Items from a data source:
※ ※ ※

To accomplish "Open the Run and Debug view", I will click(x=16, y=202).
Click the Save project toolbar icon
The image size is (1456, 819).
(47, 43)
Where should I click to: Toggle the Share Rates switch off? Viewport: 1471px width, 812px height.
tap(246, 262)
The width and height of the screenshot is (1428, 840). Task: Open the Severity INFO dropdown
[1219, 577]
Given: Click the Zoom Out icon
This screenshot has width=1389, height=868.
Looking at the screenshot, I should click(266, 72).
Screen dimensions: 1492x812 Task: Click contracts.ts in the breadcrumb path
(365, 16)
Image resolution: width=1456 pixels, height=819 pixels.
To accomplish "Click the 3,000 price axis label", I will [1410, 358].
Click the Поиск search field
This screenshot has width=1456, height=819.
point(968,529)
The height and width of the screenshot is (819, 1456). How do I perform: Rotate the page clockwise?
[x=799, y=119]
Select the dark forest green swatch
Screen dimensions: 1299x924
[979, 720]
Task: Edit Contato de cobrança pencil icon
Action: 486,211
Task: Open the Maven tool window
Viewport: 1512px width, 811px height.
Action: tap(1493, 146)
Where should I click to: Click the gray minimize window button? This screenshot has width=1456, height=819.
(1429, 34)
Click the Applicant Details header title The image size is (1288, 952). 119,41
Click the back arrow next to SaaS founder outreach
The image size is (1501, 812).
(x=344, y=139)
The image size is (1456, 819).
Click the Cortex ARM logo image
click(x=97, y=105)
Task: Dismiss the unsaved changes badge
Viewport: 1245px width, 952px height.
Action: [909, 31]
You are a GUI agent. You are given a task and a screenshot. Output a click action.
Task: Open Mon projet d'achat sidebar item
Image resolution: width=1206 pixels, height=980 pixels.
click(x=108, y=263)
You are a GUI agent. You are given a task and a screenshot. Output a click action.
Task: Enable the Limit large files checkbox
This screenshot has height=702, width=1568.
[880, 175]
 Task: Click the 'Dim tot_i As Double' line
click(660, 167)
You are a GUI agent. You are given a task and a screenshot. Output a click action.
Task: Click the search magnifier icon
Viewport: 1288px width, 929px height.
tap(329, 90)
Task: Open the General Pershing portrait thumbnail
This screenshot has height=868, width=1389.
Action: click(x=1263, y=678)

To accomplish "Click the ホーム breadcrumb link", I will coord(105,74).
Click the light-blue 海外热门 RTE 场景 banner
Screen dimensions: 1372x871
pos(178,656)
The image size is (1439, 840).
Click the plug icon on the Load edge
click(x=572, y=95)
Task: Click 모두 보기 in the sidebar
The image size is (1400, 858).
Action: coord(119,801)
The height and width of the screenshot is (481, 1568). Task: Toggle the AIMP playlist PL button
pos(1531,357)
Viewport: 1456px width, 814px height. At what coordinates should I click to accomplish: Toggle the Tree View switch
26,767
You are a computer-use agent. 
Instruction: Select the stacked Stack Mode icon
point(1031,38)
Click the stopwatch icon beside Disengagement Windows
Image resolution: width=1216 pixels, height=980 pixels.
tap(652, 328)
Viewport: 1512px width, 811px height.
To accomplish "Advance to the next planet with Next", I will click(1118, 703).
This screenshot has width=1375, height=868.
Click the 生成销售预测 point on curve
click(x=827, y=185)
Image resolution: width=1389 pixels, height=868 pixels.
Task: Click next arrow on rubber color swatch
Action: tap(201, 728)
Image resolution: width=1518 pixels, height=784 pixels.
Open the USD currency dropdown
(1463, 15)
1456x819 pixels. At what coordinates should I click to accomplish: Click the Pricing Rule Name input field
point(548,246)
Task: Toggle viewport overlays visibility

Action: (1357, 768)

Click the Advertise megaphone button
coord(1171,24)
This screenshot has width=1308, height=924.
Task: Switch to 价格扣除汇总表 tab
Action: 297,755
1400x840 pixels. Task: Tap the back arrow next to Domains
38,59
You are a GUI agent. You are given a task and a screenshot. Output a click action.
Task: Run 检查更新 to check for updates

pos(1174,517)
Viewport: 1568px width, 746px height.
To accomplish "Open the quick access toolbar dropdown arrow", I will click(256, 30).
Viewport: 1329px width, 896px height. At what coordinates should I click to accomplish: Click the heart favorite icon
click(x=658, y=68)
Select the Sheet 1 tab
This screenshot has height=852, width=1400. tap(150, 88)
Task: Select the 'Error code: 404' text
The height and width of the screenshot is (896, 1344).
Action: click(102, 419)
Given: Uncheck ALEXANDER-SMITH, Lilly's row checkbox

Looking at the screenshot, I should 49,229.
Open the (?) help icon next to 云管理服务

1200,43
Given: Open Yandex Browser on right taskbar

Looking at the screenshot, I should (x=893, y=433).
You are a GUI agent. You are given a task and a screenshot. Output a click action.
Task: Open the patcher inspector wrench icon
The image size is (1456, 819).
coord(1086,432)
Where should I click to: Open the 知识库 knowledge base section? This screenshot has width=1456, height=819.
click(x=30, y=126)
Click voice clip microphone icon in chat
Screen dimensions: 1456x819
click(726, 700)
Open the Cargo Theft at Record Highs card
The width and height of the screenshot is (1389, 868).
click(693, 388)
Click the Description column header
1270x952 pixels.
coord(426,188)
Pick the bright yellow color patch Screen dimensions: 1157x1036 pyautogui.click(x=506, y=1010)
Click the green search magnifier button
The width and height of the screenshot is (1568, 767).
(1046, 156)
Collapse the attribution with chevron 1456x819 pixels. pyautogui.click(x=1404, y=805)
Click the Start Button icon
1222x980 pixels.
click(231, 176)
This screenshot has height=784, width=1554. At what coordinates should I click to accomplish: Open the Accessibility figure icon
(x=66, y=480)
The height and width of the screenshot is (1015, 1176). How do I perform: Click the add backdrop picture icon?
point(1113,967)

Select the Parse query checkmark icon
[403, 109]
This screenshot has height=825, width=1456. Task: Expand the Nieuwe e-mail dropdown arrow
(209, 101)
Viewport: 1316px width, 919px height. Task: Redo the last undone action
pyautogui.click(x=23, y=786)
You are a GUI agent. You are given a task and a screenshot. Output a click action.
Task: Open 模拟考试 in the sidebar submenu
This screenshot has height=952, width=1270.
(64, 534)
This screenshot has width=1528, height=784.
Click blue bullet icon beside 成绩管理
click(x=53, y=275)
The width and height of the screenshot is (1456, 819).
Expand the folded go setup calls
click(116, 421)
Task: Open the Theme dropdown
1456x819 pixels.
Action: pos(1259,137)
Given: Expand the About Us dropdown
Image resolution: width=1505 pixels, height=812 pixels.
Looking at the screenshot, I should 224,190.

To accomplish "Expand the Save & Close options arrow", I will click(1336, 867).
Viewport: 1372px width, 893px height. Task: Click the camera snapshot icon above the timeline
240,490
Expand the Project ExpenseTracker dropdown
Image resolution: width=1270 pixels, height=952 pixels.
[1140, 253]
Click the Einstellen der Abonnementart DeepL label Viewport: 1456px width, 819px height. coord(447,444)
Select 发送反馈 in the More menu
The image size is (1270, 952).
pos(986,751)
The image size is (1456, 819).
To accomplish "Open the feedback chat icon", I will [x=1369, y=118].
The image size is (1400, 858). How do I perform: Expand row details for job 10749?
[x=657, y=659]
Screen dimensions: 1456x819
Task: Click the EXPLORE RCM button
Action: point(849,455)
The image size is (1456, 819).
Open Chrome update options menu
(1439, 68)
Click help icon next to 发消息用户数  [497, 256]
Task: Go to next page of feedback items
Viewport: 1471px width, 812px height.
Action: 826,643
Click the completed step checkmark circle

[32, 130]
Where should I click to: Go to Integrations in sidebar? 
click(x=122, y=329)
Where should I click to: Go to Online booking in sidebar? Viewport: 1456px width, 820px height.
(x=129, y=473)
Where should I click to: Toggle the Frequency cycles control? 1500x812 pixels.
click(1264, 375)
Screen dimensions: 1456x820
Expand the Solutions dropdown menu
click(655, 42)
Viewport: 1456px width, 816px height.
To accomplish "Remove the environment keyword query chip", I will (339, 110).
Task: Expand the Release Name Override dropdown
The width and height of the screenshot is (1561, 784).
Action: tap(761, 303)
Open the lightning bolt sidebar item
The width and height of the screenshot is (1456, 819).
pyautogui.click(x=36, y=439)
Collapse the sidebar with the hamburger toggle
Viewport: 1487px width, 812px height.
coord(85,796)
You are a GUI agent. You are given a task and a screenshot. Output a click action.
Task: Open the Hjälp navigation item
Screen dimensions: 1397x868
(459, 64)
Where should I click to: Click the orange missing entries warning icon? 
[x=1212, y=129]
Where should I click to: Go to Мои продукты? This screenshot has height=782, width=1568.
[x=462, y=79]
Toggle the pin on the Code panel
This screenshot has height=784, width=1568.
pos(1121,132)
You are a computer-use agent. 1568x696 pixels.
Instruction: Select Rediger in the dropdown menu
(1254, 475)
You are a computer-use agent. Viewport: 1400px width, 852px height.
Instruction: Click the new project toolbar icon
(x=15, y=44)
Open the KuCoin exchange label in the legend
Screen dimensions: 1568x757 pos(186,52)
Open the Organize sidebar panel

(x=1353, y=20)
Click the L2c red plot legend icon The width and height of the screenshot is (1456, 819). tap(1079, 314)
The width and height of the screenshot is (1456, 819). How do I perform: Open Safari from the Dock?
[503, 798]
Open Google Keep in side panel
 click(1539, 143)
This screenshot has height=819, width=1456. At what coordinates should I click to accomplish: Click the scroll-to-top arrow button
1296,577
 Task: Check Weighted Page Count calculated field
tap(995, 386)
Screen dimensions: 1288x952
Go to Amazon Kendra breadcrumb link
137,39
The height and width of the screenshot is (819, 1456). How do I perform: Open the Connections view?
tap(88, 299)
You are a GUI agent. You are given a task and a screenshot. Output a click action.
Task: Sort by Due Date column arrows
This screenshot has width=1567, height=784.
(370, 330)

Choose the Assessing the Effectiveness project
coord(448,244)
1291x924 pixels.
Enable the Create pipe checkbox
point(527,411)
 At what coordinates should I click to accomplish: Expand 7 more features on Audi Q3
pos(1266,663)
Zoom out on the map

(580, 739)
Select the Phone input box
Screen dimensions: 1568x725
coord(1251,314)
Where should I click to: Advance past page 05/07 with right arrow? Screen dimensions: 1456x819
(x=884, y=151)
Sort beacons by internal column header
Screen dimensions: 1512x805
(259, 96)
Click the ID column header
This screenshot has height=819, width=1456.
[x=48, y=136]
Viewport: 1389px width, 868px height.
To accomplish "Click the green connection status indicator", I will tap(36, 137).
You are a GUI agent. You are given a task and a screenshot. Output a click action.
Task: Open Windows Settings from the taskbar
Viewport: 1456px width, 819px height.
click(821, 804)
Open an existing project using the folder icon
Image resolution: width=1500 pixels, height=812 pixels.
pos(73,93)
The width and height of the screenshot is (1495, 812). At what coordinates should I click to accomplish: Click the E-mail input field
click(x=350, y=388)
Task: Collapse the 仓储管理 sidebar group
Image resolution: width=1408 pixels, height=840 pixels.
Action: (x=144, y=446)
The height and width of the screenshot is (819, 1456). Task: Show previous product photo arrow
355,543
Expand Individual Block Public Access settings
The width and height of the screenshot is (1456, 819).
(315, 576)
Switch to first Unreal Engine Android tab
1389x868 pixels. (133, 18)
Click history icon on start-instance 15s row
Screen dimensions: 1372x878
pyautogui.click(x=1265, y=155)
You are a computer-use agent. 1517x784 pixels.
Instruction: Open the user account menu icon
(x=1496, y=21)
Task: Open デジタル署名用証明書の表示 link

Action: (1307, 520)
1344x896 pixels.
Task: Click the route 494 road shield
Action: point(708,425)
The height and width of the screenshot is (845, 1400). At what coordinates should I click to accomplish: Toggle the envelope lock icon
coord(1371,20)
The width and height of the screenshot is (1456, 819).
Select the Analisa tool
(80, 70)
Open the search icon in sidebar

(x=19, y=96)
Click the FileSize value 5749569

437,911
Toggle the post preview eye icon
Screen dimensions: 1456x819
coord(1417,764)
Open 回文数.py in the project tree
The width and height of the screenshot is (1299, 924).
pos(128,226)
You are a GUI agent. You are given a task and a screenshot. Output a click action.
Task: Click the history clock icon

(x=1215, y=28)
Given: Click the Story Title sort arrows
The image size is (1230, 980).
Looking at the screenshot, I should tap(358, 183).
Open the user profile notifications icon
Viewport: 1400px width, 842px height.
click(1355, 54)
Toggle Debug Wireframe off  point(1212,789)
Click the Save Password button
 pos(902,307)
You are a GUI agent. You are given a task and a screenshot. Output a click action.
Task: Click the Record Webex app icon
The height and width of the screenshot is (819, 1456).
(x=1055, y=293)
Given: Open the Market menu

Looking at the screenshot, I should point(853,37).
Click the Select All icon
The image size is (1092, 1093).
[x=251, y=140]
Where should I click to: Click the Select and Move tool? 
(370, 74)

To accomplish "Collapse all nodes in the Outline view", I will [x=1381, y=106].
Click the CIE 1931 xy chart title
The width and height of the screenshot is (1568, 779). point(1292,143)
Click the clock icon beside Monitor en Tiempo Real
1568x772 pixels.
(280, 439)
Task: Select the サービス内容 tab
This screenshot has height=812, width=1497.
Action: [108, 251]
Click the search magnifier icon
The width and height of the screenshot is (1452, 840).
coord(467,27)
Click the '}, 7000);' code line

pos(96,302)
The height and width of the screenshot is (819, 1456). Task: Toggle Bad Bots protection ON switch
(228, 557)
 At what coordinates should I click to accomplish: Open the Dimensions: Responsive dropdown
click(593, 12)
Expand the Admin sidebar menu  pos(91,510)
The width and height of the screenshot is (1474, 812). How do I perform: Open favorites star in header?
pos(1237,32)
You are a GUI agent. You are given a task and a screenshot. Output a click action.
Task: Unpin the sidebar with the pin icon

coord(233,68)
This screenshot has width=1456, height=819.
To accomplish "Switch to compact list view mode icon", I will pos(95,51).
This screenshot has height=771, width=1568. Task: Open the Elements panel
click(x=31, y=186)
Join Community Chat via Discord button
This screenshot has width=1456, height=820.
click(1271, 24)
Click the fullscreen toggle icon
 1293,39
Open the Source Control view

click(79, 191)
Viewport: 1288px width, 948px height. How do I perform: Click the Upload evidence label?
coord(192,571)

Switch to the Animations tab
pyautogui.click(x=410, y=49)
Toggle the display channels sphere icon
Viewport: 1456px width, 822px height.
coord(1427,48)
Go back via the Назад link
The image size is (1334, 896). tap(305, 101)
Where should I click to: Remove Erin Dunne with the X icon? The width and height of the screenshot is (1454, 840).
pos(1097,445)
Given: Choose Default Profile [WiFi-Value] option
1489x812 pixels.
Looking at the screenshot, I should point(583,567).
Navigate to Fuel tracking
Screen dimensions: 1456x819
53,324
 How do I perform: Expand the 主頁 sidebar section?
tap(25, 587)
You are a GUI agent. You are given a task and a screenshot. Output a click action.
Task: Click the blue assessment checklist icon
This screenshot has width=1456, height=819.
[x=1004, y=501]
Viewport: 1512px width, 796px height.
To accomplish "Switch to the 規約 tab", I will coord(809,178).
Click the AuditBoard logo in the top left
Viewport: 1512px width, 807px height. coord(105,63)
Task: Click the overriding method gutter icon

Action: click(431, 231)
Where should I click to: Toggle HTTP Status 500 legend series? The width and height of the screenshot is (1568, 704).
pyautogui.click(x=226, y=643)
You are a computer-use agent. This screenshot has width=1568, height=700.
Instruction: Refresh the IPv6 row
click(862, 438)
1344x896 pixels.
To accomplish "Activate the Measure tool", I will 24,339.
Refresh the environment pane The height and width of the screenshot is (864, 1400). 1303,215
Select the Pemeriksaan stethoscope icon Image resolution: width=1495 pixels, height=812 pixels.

※ ※ ※

◆ TASK PROMPT
Retype the records above, but only those lines that fall between the line containing "Where should I click to: Advance" and the line containing "Viewport: 1389px width, 868px height.", with both of those lines included, exactly as written.

◆ ANSWER TO THIS EXERCISE
Where should I click to: Advance past page 05/07 with right arrow? Screen dimensions: 1456x819
(x=884, y=151)
Sort beacons by internal column header
Screen dimensions: 1512x805
(259, 96)
Click the ID column header
This screenshot has height=819, width=1456.
[x=48, y=136]
Viewport: 1389px width, 868px height.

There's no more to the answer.